Acara yang dihadiri lebih 400 peserta itu mengangkat tema tentang Potensi Laut Indonesia Menyongsong Indonesia Emas 2045”, dengan  pokok bahasan “Kontribusi Biofarmakologi Kelautan sebagai Ekonomi Biru ”. 

Menteri Kelautan dan Perikanan, Sakti Wahyu Trenggono menyampaikan bahwa ekonomi biru sejatinya merupakan penyeimbangan antara ekonomi dengan ekosistem laut, artinya ekonomi harus tetap bertumbuh (growth) namun lingkungan laut juga harus diperhatikan, sehingga daya dukungnya akan terus terjaga dan memberikan manfaat sampai anak cucu nantinya.

Wakil Rektor UI Bidang Aset dan SDM, Prof. Dr. Ir. Dedi Priyadi, DEA juga ingin menjadikan World Ocean Day sebagai momentum meningkatkan kesadaran bersama dalam menjaga laut.

Salah satu usaha kelautan yang produktif dan sejalan dengan blue economy adalah biofarmakologi kelautan (marine pharmaceutical biotechnology). Prospek ekonomi industri biofarmakologi ternyata juga memiliki potensi cuan yang besar, bahkan dapat berkontribusi besar terhadap perekonomian nasional.
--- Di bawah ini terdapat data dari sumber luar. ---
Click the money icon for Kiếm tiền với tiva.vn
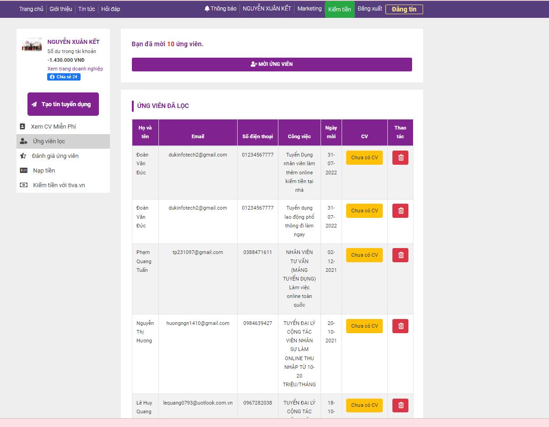This screenshot has height=427, width=549. [23, 185]
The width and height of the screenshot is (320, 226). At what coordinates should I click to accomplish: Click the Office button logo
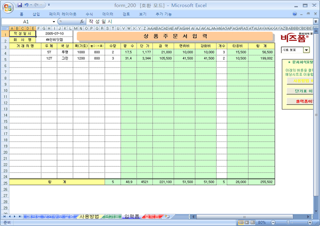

Hal ini antara lain karena obat dan bahan obat 90 persen lebih masih diimpor, termasuk didalamnya obat bahan alam (OBA) yang bersumber dari biota laut/perairan. Nilai impor obat dan bahan obat rata – rata Rp 52 triliun per tahun. 

Paradigma pembangunan saat ini bergeser dari economic growth semata menjadi sustainable development atau pembangunan berkelanjutan.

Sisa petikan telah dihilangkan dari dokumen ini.